En 2015, la CIF a examiné 1 086 dossiers de propositions de poursuites correctionnelles pour fraude fiscale dont 1 027 ont donné lieu à un avis favorable au dépôt d’une plainte. En 2016, elle a examiné 1 063 dossiers. Elle n’a reçu que 944 dossiers de saisine, son plus faible taux de saisine depuis les années 2000. La moyenne des saisines avoisinait en effet les 1 000 affaires sur les 10 dernières années. Le taux de rejet des dossiers transmis est de 6,2 %, un chiffre supérieur aux années précédentes mais toujours en deçà du taux moyen de rejet enregistré depuis la création de la Commission (6,8 %). En 2015, seuls 59 dossiers ont donné lieu à un avis défavorable, soit 5,4 % du total des dossiers transmis. Ce taux était de 8,6 % en 2010. « Même si ce taux de rejet de 5, 4 % est très faible, il n’en reste pas moins qu’ils alimentent une suspicion à l’origine des critiques régulièrement formulées », explique l’avocat.

Un verrou critiqué

Ce monopole de l’administration fiscale fait en effet, l’objet de critiques récurrentes. Lors des débats sur le projet de loi pour rétablir la confiance dans l’action publique en juillet dernier, un certain nombre de parlementaires ont appelé sans succès à une levée partielle du verrou de Bercy. Des députés d’appartenances très différentes (communistes, insoumis, socialistes et centristes) ont joint leur voix pour que le ministère de l’Économie et des Finances n’ait plus seul l’exclusivité des poursuites judiciaires dans les dossiers d’infractions financières. Pour la procureur du parquet national financier, Éliane Houlette, auditionnée à l’Assemblée nationale dans le cadre de la mission d’information et qui avait déjà émis des réserves sur ce mécanisme, « le verrou bloque toute la chaîne pénale. Il constitue des obstacles d’ordre théorique, juridique, constitutionnel, républicain mais aussi pratique ». À ses yeux, « Il y a une incohérence entre la gravité affichée du délit de fraude fiscale et le régime dérogatoire dont il fait l’objet. Pour de nombreux et bons connaisseurs de la matière fiscale, ce mécanisme constitue une garantie importante pour le contribuable. « Le verrou de Bercy me paraît protecteur car il est contrôlé par une autorité indépendante la CIF. Mais ce sujet est également politique car le ministre et lui seul peut engager la procédure devant la CIF », analyse Patrick Michaud. Les défenseurs du monopole de Bercy mettent également en avant l’expertise de l’administration fiscale en matière de calcul de l’impôt éludé et de recouvrement. Cependant, si on met en perspective les résultats du parquet national financier, ceux-ci sont également probants puisqu’en 2017, il a rapporté 786 millions d’euros. Seul bémol, une grande partie de ce montant est le résultat d’une seule affaire qui a occasionnée une transaction fiscale de grande ampleur. Les chiffres sont donc très supérieurs à ceux des autres années, « plus du double par rapport à 2016 et sept fois plus qu’en 2015 », a commenté Éliane Houlette.

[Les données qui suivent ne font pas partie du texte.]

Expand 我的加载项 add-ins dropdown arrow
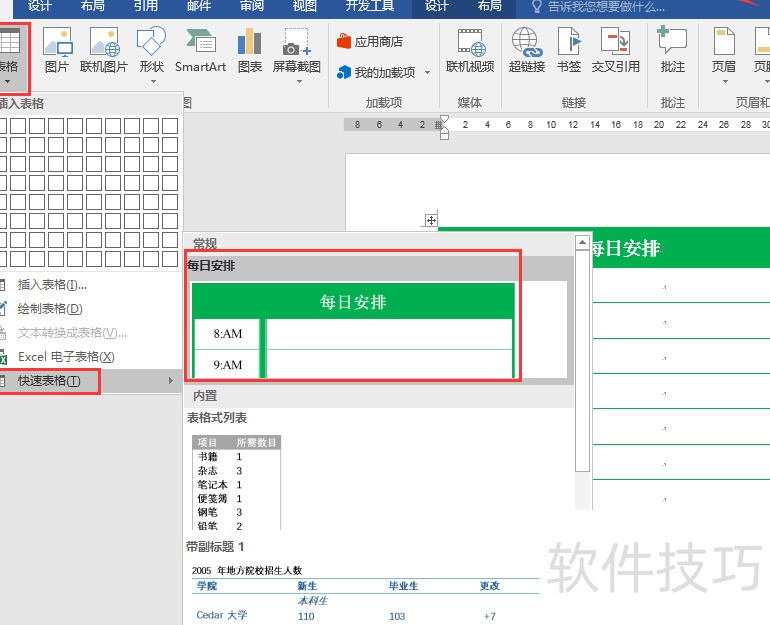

Mieux poursuivre la fraude fiscale internationale

Pour la Cour des comptes, le mécanisme de verrou s’avère particulièrement préjudiciable en matière internationale (Cour des comptes, rapport public annuel, février 2012, « Le pilotage national du contrôle fiscal »), car les plaintes pour fraude fiscale sont peu nombreuses, mal ciblées et tardives. Les parquets devraient avoir la capacité de poursuivre, sans dépôt de plainte préalable par l’administration fiscale, certaines fraudes complexes « afin de traiter un plus grand nombre de dossiers, intervenir plus rapidement et mieux assurer le recouvrement des sommes dues ». Une critique qui peut paraître justifiée. Pour Patrick Michaud, « les infractions de fraude fiscale au sens strict de l’article 1741 CGI sont souvent des infractions simples, relativement faciles à traiter, alors que les infractions de fraude fiscale internationale sont des infractions complexes. Leur instruction exige du personnel nombreux, compétent, sachant répondre pénalement, parlant aux meutes de conseils, et beaucoup de temps, deux conditions tendant à se raréfier pour des raisons de rigueur budgétaire. Ces procédures pénales de fraudes fiscales internationales, chronophages et budgétivores, pourraient être mieux traités par le parquet national financier ou les parquets régionaux », poursuit l’avocat.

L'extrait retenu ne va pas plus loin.